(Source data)
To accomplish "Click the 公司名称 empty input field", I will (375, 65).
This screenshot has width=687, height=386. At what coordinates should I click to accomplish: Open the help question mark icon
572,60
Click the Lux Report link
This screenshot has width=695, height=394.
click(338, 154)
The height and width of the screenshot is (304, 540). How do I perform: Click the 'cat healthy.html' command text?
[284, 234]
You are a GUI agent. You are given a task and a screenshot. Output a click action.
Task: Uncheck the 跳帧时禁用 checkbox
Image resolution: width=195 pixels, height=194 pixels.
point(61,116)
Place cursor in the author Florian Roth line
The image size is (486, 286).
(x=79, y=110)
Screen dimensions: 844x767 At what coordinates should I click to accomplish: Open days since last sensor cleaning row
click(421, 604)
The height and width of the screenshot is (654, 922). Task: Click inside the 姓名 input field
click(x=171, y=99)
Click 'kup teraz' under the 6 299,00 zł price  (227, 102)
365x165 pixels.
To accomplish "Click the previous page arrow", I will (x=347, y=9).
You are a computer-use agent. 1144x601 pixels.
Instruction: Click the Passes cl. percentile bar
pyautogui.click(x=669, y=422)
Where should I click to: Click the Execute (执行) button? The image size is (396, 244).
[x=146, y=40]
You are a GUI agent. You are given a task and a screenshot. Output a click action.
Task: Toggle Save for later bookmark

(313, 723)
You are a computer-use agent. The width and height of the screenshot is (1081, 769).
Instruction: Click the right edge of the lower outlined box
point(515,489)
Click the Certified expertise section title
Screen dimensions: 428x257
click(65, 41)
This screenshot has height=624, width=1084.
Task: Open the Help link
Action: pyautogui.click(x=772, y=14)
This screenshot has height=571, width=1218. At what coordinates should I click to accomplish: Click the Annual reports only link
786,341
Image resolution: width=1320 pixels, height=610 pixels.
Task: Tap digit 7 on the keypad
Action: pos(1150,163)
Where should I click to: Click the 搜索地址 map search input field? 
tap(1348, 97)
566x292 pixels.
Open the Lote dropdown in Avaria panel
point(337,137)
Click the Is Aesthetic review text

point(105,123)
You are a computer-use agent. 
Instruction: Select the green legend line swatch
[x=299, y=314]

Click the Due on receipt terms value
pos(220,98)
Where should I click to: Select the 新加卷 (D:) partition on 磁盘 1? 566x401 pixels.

• **Task objective**:
Print the records once more, exactly as they were given.

• **Response area**:
To accomplish "Click the 公司名称 empty input field", I will (375, 65).
This screenshot has width=687, height=386. At what coordinates should I click to accomplish: Open the help question mark icon
572,60
Click the Lux Report link
This screenshot has width=695, height=394.
click(338, 154)
The height and width of the screenshot is (304, 540). How do I perform: Click the 'cat healthy.html' command text?
[284, 234]
You are a GUI agent. You are given a task and a screenshot. Output a click action.
Task: Uncheck the 跳帧时禁用 checkbox
Image resolution: width=195 pixels, height=194 pixels.
point(61,116)
Place cursor in the author Florian Roth line
The image size is (486, 286).
(x=79, y=110)
Screen dimensions: 844x767 At what coordinates should I click to accomplish: Open days since last sensor cleaning row
click(421, 604)
The height and width of the screenshot is (654, 922). Task: Click inside the 姓名 input field
click(x=171, y=99)
Click 'kup teraz' under the 6 299,00 zł price  (227, 102)
365x165 pixels.
To accomplish "Click the previous page arrow", I will (x=347, y=9).
You are a computer-use agent. 1144x601 pixels.
Instruction: Click the Passes cl. percentile bar
pyautogui.click(x=669, y=422)
Where should I click to: Click the Execute (执行) button? The image size is (396, 244).
[x=146, y=40]
You are a GUI agent. You are given a task and a screenshot. Output a click action.
Task: Toggle Save for later bookmark

(313, 723)
You are a computer-use agent. The width and height of the screenshot is (1081, 769).
Instruction: Click the right edge of the lower outlined box
point(515,489)
Click the Certified expertise section title
Screen dimensions: 428x257
click(65, 41)
This screenshot has height=624, width=1084.
Task: Open the Help link
Action: pyautogui.click(x=772, y=14)
This screenshot has height=571, width=1218. At what coordinates should I click to accomplish: Click the Annual reports only link
786,341
Image resolution: width=1320 pixels, height=610 pixels.
Task: Tap digit 7 on the keypad
Action: pos(1150,163)
Where should I click to: Click the 搜索地址 map search input field? 
tap(1348, 97)
566x292 pixels.
Open the Lote dropdown in Avaria panel
point(337,137)
Click the Is Aesthetic review text

point(105,123)
You are a computer-use agent. 
Instruction: Select the green legend line swatch
[x=299, y=314]

Click the Due on receipt terms value
pos(220,98)
Where should I click to: Select the 新加卷 (D:) partition on 磁盘 1? 566x401 pixels.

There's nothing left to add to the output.